Stored data:
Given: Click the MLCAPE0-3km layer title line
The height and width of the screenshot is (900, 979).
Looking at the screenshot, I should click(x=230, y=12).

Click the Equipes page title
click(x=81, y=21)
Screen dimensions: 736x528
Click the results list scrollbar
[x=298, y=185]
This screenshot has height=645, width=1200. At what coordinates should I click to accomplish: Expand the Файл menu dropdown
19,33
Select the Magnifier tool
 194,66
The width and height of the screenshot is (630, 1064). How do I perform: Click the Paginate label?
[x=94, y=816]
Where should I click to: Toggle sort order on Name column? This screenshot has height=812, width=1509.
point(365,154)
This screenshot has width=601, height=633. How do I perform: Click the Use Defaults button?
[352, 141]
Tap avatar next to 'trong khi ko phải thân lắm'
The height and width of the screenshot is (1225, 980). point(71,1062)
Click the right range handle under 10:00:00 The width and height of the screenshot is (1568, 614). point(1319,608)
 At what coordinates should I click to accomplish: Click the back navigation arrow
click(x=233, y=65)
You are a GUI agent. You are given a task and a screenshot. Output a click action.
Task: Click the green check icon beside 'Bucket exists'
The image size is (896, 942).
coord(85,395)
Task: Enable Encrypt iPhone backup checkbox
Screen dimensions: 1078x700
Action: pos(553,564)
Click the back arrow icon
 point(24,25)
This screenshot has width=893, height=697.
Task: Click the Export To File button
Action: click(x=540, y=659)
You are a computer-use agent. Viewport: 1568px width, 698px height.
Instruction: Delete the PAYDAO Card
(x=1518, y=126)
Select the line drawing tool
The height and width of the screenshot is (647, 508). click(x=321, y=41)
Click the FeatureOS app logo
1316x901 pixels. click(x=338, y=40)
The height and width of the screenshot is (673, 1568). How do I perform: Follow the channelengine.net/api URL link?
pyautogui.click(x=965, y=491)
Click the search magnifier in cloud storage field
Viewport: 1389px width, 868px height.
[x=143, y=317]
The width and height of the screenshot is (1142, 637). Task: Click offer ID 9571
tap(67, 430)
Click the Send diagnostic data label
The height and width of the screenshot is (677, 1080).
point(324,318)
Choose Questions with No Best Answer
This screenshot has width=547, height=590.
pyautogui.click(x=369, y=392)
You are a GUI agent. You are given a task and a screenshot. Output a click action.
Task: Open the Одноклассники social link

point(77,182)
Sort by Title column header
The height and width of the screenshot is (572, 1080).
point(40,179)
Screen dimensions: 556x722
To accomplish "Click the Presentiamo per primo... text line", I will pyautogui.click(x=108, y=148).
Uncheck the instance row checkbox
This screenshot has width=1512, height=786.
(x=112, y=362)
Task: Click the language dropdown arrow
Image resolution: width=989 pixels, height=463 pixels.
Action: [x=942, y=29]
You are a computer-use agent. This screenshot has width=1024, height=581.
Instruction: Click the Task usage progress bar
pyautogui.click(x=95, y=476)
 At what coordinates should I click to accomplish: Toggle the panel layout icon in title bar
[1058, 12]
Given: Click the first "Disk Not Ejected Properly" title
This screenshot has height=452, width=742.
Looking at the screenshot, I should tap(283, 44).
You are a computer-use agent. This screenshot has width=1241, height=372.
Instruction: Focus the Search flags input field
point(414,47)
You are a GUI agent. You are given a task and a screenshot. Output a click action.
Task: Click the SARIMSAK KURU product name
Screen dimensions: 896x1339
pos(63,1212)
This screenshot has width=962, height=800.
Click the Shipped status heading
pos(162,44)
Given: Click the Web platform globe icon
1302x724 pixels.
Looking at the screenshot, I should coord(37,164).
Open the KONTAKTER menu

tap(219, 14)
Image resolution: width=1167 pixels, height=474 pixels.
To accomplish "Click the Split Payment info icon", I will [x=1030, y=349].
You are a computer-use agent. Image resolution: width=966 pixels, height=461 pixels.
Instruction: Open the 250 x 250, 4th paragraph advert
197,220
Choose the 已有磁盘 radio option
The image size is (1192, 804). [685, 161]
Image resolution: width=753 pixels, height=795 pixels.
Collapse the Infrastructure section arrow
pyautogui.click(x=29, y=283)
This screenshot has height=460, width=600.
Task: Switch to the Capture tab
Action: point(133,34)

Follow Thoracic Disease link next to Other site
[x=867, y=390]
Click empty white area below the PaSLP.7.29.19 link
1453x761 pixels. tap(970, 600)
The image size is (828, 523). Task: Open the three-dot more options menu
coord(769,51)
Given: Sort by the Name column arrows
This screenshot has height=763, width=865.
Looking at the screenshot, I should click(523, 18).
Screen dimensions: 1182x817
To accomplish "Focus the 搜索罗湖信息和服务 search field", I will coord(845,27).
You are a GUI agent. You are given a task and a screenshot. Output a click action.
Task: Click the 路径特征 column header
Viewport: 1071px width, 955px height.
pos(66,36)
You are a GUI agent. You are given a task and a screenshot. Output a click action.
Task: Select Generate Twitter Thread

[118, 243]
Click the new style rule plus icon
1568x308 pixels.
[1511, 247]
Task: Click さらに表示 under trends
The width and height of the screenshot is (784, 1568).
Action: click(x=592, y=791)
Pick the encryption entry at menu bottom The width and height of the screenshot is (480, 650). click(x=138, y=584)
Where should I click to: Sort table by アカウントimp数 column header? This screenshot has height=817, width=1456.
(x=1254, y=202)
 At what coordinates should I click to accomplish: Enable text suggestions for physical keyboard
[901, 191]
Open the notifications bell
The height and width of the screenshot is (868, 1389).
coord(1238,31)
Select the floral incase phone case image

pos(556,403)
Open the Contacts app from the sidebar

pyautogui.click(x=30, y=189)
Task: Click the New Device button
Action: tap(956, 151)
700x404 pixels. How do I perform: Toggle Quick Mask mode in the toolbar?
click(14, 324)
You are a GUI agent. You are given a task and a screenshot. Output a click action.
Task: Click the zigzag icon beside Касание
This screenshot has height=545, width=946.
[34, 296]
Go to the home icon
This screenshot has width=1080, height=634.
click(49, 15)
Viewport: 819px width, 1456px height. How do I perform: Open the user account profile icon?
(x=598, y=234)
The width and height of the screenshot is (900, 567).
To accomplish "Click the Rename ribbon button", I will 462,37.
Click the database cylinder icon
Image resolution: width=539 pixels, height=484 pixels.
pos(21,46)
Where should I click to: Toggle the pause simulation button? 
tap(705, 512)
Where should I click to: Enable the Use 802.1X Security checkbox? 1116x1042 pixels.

■ What is required
The response has to contain every record shown above, unaltered and complete.

■ Task response
Given: Click the MLCAPE0-3km layer title line
The height and width of the screenshot is (900, 979).
Looking at the screenshot, I should click(x=230, y=12).

Click the Equipes page title
click(x=81, y=21)
Screen dimensions: 736x528
Click the results list scrollbar
[x=298, y=185]
This screenshot has height=645, width=1200. At what coordinates should I click to accomplish: Expand the Файл menu dropdown
19,33
Select the Magnifier tool
 194,66
The width and height of the screenshot is (630, 1064). How do I perform: Click the Paginate label?
[x=94, y=816]
Where should I click to: Toggle sort order on Name column? This screenshot has height=812, width=1509.
point(365,154)
This screenshot has width=601, height=633. How do I perform: Click the Use Defaults button?
[352, 141]
Tap avatar next to 'trong khi ko phải thân lắm'
The height and width of the screenshot is (1225, 980). point(71,1062)
Click the right range handle under 10:00:00 The width and height of the screenshot is (1568, 614). point(1319,608)
 At what coordinates should I click to accomplish: Click the back navigation arrow
click(x=233, y=65)
You are a GUI agent. You are given a task and a screenshot. Output a click action.
Task: Click the green check icon beside 'Bucket exists'
The image size is (896, 942).
coord(85,395)
Task: Enable Encrypt iPhone backup checkbox
Screen dimensions: 1078x700
Action: pos(553,564)
Click the back arrow icon
 point(24,25)
This screenshot has width=893, height=697.
Task: Click the Export To File button
Action: click(x=540, y=659)
You are a computer-use agent. Viewport: 1568px width, 698px height.
Instruction: Delete the PAYDAO Card
(x=1518, y=126)
Select the line drawing tool
The height and width of the screenshot is (647, 508). click(x=321, y=41)
Click the FeatureOS app logo
1316x901 pixels. click(x=338, y=40)
The height and width of the screenshot is (673, 1568). How do I perform: Follow the channelengine.net/api URL link?
pyautogui.click(x=965, y=491)
Click the search magnifier in cloud storage field
Viewport: 1389px width, 868px height.
[x=143, y=317]
The width and height of the screenshot is (1142, 637). Task: Click offer ID 9571
tap(67, 430)
Click the Send diagnostic data label
The height and width of the screenshot is (677, 1080).
point(324,318)
Choose Questions with No Best Answer
This screenshot has width=547, height=590.
pyautogui.click(x=369, y=392)
You are a GUI agent. You are given a task and a screenshot. Output a click action.
Task: Open the Одноклассники social link

point(77,182)
Sort by Title column header
The height and width of the screenshot is (572, 1080).
point(40,179)
Screen dimensions: 556x722
To accomplish "Click the Presentiamo per primo... text line", I will pyautogui.click(x=108, y=148).
Uncheck the instance row checkbox
This screenshot has width=1512, height=786.
(x=112, y=362)
Task: Click the language dropdown arrow
Image resolution: width=989 pixels, height=463 pixels.
Action: [x=942, y=29]
You are a computer-use agent. This screenshot has width=1024, height=581.
Instruction: Click the Task usage progress bar
pyautogui.click(x=95, y=476)
 At what coordinates should I click to accomplish: Toggle the panel layout icon in title bar
[1058, 12]
Given: Click the first "Disk Not Ejected Properly" title
This screenshot has height=452, width=742.
Looking at the screenshot, I should tap(283, 44).
You are a computer-use agent. This screenshot has width=1241, height=372.
Instruction: Focus the Search flags input field
point(414,47)
You are a GUI agent. You are given a task and a screenshot. Output a click action.
Task: Click the SARIMSAK KURU product name
Screen dimensions: 896x1339
pos(63,1212)
This screenshot has width=962, height=800.
Click the Shipped status heading
pos(162,44)
Given: Click the Web platform globe icon
1302x724 pixels.
Looking at the screenshot, I should coord(37,164).
Open the KONTAKTER menu

tap(219, 14)
Image resolution: width=1167 pixels, height=474 pixels.
To accomplish "Click the Split Payment info icon", I will [x=1030, y=349].
You are a computer-use agent. Image resolution: width=966 pixels, height=461 pixels.
Instruction: Open the 250 x 250, 4th paragraph advert
197,220
Choose the 已有磁盘 radio option
The image size is (1192, 804). [685, 161]
Image resolution: width=753 pixels, height=795 pixels.
Collapse the Infrastructure section arrow
pyautogui.click(x=29, y=283)
This screenshot has height=460, width=600.
Task: Switch to the Capture tab
Action: point(133,34)

Follow Thoracic Disease link next to Other site
[x=867, y=390]
Click empty white area below the PaSLP.7.29.19 link
1453x761 pixels. tap(970, 600)
The image size is (828, 523). Task: Open the three-dot more options menu
coord(769,51)
Given: Sort by the Name column arrows
This screenshot has height=763, width=865.
Looking at the screenshot, I should click(523, 18).
Screen dimensions: 1182x817
To accomplish "Focus the 搜索罗湖信息和服务 search field", I will coord(845,27).
You are a GUI agent. You are given a task and a screenshot. Output a click action.
Task: Click the 路径特征 column header
Viewport: 1071px width, 955px height.
pos(66,36)
You are a GUI agent. You are given a task and a screenshot. Output a click action.
Task: Select Generate Twitter Thread

[118, 243]
Click the new style rule plus icon
1568x308 pixels.
[1511, 247]
Task: Click さらに表示 under trends
The width and height of the screenshot is (784, 1568).
Action: click(x=592, y=791)
Pick the encryption entry at menu bottom The width and height of the screenshot is (480, 650). click(x=138, y=584)
Where should I click to: Sort table by アカウントimp数 column header? This screenshot has height=817, width=1456.
(x=1254, y=202)
 At what coordinates should I click to accomplish: Enable text suggestions for physical keyboard
[901, 191]
Open the notifications bell
The height and width of the screenshot is (868, 1389).
coord(1238,31)
Select the floral incase phone case image

pos(556,403)
Open the Contacts app from the sidebar

pyautogui.click(x=30, y=189)
Task: Click the New Device button
Action: tap(956, 151)
700x404 pixels. How do I perform: Toggle Quick Mask mode in the toolbar?
click(14, 324)
You are a GUI agent. You are given a task and a screenshot. Output a click action.
Task: Click the zigzag icon beside Касание
This screenshot has height=545, width=946.
[34, 296]
Go to the home icon
This screenshot has width=1080, height=634.
click(49, 15)
Viewport: 819px width, 1456px height. How do I perform: Open the user account profile icon?
(x=598, y=234)
The width and height of the screenshot is (900, 567).
To accomplish "Click the Rename ribbon button", I will 462,37.
Click the database cylinder icon
Image resolution: width=539 pixels, height=484 pixels.
pos(21,46)
Where should I click to: Toggle the pause simulation button? 
tap(705, 512)
Where should I click to: Enable the Use 802.1X Security checkbox? 1116x1042 pixels.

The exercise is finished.